Panafrican News Agency

Libyan newspapers focus on resurgence of terrorist threats

Tripoli, Libya (PANA) - Libyan newspapers have questioned the significance of the resurgence of terrorist threat in the country after the car bomb hit Sebha in the south.

They also highlighted the differences between Parliament and the High Council of State, a consultative assembly, on delays in adopting a constitutional basis for the 24 December elections, which is a risk to the holding of the vote.

The Libyan press reported on the situation of displaced persons and refugees through the action of the European Union delegation, which published some statistics. 

Under the headline: "The explosion in Sebha, another face of tension in the Sahel countries", Al-Wassat newspaper reported that the Libyan authorities and those of several countries have raised their level of alert in view of the sensitive nature of the timing of the terrorist act in Sebha, about 800 km south of Tripoli, as an attempt to undermine the political process and hinder the holding of the elections, which requires urgent unification of the army.

The newspaper added that this situation comes on the back of rapid security developments on Libya's weak southern region - the Sahel and West Africa - after the alleged death of Abu Bakr Shekou, head of the terrorist Boko Haram organization, which threatens to revive dormant cells of jihadist groups.

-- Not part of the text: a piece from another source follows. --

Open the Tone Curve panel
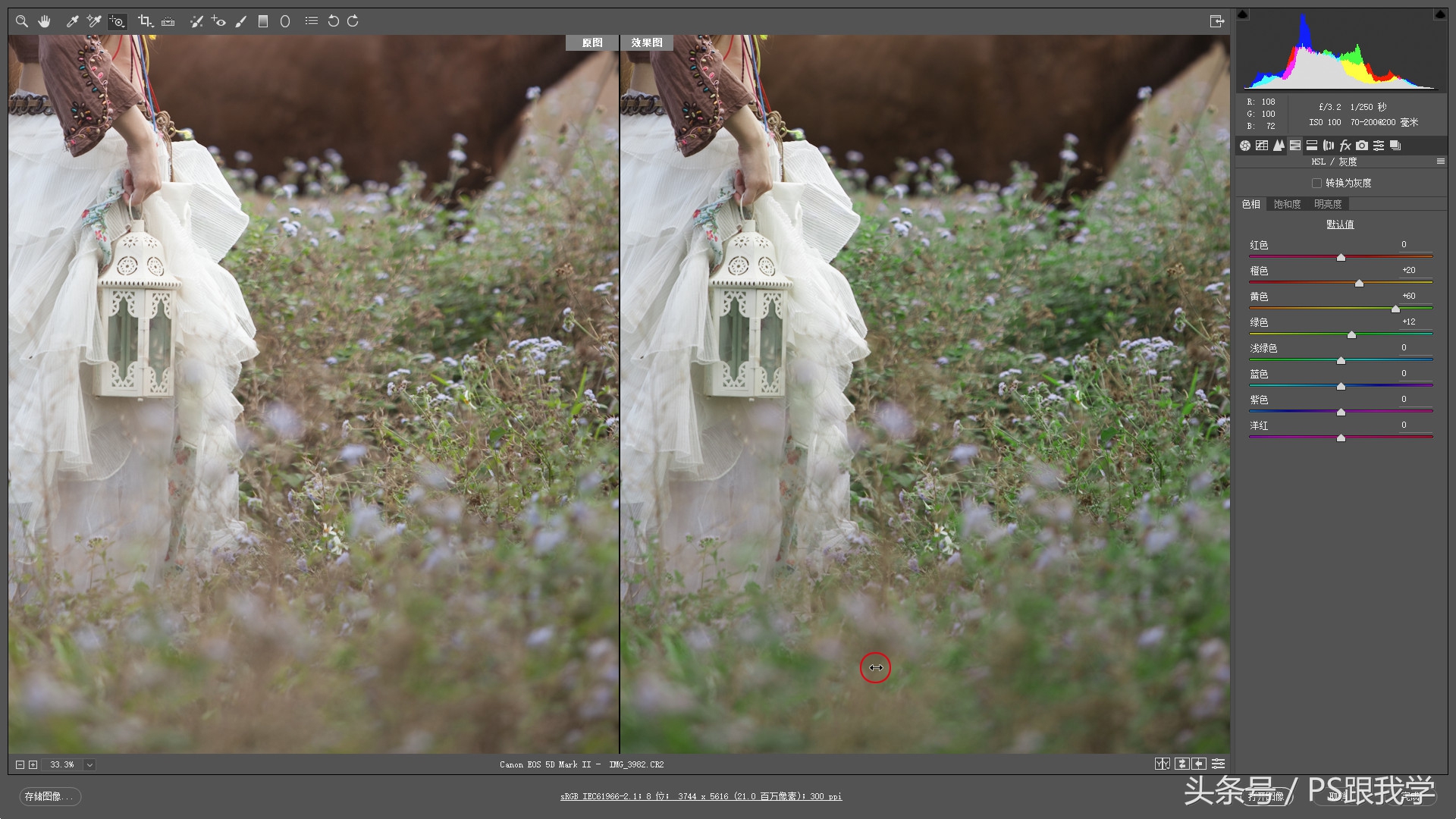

The claim by Daesh of the suicide attack that targeted a security checkpoint in Sebha with a car bomb, killing two security officers and injuring five others, prompted, according to the newspaper, the mobilization of the organs of the Presidential Council, the government and the Libyan general intelligence.

The newspaper said that observers of Libyan affairs believed that the suicide bombing in Sebha was a message from the terrorist organization to prove its existence, to disrupt efforts to organise elections in Libya before the end of this year, and to destabilise the country. 

This is especially so since the remnants of the organization dispersed in the south after their defeat in Sirte, and before that, the eastern region, limiting its activity in this area with dormant cells that wake up periodically to carry out armed operations.

Observers have attributed the terrorist organization's continued activity in the south to its alliance with armed smuggling gangs that take advantage of tensions in neighbouring countries to provide smuggled weapons to the Islamic State and al-Qaeda in the Greater Sahara, in return for the protection it provides them, the newspaper said.

Al-Wassat newspaper pointed to the Islamic State's terrorist activities in Burkina Faso, where it carried out a "bloody massacre" that the country has not seen since 2015, when gunmen attacked a remote village near the border with Niger, killing over 130 civilians.

There is also serious security unrest in neighbouring Chad following the assassination of President Idriss Déby Itno by rebels believed to have come from southern Libya.

Mali, where thousands of French and British troops are deployed, has seen a second coup in nine months.

Mali has since 2014 been involved in the G5 Sahel military group, along with Mauritania, Burkina Faso, Niger, and Chad, the newspaper recalled, adding that this means that joint military efforts to fight terrorism in the region have been frozen indefinitely.

The newspaper cited the American Enterprise Institute's Centre for Critical Threats, which revealed in its May report the fragility and grievances that have led to the rise of jihadist groups in North Africa.

It noted that rebel movements in Libya are active but contained and terrorist attacks have declined throughout the region, but the political and security crisis in Libya has created opportunities for the activity of these groups.

It is likely that extreme instability or collapse in any North African country will increase their threats, it said.

The Afrigatenews newspaper echoed an announcement by the European Union (EU) Mission in Libya that there were 217,000 people displaced in Libya as a result of the conflict, indicating that it had also recorded the presence of 43,000 refugees and asylum seekers.

The electronic newspaper said that the European Mission reported that Internally Displaced Persons (IDPs), refugees, and communities hosting them are in need of some form of assistance or support in the resettlement operation.

Returning to the issue of elections, Al-Wassat newspaper said that with barely 200 days to the 24 December general elections, the debate between Parliament and the High Council of State on the parliament's approval of the 2021 budget, has dominated the country's political scene, postponing the decision to decide on the constitutional basis for the elections, raising questions in many Libyan circles as to who is obstructing the elections.

About two weeks have passed since the United Nations made an explicit request to Parliament and the State Council to clarify the constitutional basis and legislation governing the elections before 15-20 June, following the failure of the Dialogue Forum to reach a consensus on the legal basis on which the elections are held, the newspaper said.